What OurClone Supports for MinIO
| Operation | How it works in OurClone |
|---|---|
| Sync | Keep a folder on MinIO synchronized with another cloud storage account or a local folder. OurClone compares file changes and updates only what needs to change. |
| Transfer | Copy or move files between MinIO, your Mac, and other connected cloud providers. Transfers run through your local computer, so you stay in control of the data path. |
| Backup | Create an encrypted backup repository on MinIO, then save snapshots of local folders. Later snapshots are incremental, so unchanged files do not need to be uploaded again. |
| Mount | Mount MinIO as a local directory in macOS or Windows, then browse and manage remote files from the operating system file manager. |
MinIO Upload and Download Limits
These limits come from the storage provider or protocol, not from OurClone. OurClone still has to respect provider file-size caps, API quotas, bandwidth rules, account storage quota, and server-side throttling.

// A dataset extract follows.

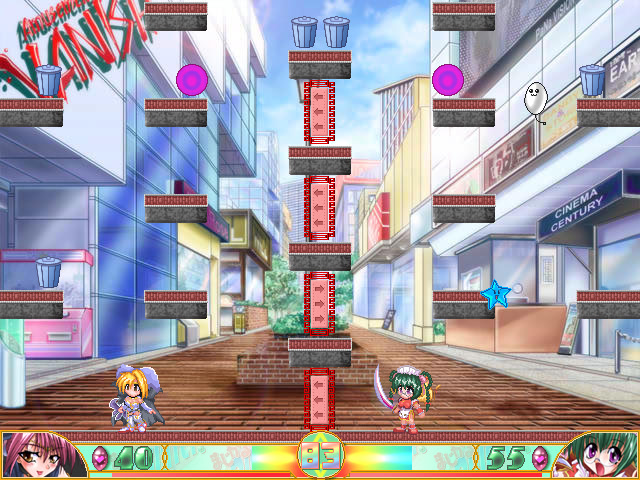Click the green-haired player portrait
Viewport: 640px width, 480px height.
[x=600, y=455]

| Upload limits | MinIO supports S3-style multipart uploads, typically 5 MiB to 5 GiB part size with up to 10,000 parts per object, and individual objects up to 5 TiB. Practical caps are set by the operator’s hardware, free disk space, and any policy limits applied to the user. |
| Download limits | Downloads are limited by the MinIO server’s bandwidth, replication policy, and per-user rate limits rather than a small per-download cap. Public access depends on the bucket policy configured by the operator. |
| OurClone tip | Confirm the MinIO server’s TLS endpoint, free capacity, and the user’s policy with the operator before scheduling large OurClone jobs. |
Source: MinIO documentation
How to Add MinIO in OurClone
MinIO connects through S3-compatible access keys in OurClone.
- Ask your MinIO operator (or use
mc admin user add) for a non-root user with an Access Key and Secret Key, plus the policy needed for the bucket. - Note the MinIO endpoint URL (for example
https://minio.example.com:9000) and the bucket name OurClone should use. - Confirm any region string the deployment expects; many MinIO setups use
us-east-1as a placeholder. - Open OurClone, click Add Storage, select MinIO (or S3 Compatible), enter the endpoint, credentials, region, and bucket, then connect.
Sync and Transfer Workflow
After MinIO is connected, open the Migrate area in OurClone. Choose MinIO as the source or destination, select the folders you want to work with, then choose the task mode.
- Copy duplicates files while keeping the source unchanged.
- Move transfers files and removes them from the source after completion.
- Sync keeps the destination aligned with the source folder.
Task progress is visible in the Task tab, including completed, skipped, and failed files.
Backup Workflow
For backups, first create a backup repository on MinIO. A repository needs a name, a storage path, and an encryption password. Keep this password safe because it is required for both future snapshots and restores.
- Open Backup and create or choose a repository on MinIO.
- Open the repository and click New Backup.
- Select local folders such as
~/Documents,~/Pictures, or a project folder. - Start the snapshot. The first run uploads the full selection; later runs are incremental.
- Use Restore from a backup record when you need to recover files to a local directory.
Mount MinIO as a Local Folder
OurClone can mount MinIO as a local operating-system directory. This is useful when you want to browse cloud files in Finder or File Explorer, open files from desktop apps, or copy files with the same habits you use for local folders.
- Open the mount area in OurClone and select your connected MinIO account.
- Choose the remote path you want to expose locally.
- Pick a local mount point, then start the mount.
- When finished, unmount cleanly from OurClone before disconnecting your network or shutting down.
Best Practices for MinIO
- Use a clear folder naming convention such as
/ourclone-backups,/sync, or/archive. - Confirm that your MinIO account has enough storage before running a large migration or backup.
- Run a small test sync or restore before relying on a new workflow for important files.
- For large first-time jobs, keep your computer awake and connected to a stable network.
- Verify the MinIO endpoint is reachable from your network and presents a trusted TLS certificate before running production tasks.
- If authentication fails later, rotate the user's Access Key on the MinIO server before restarting the task.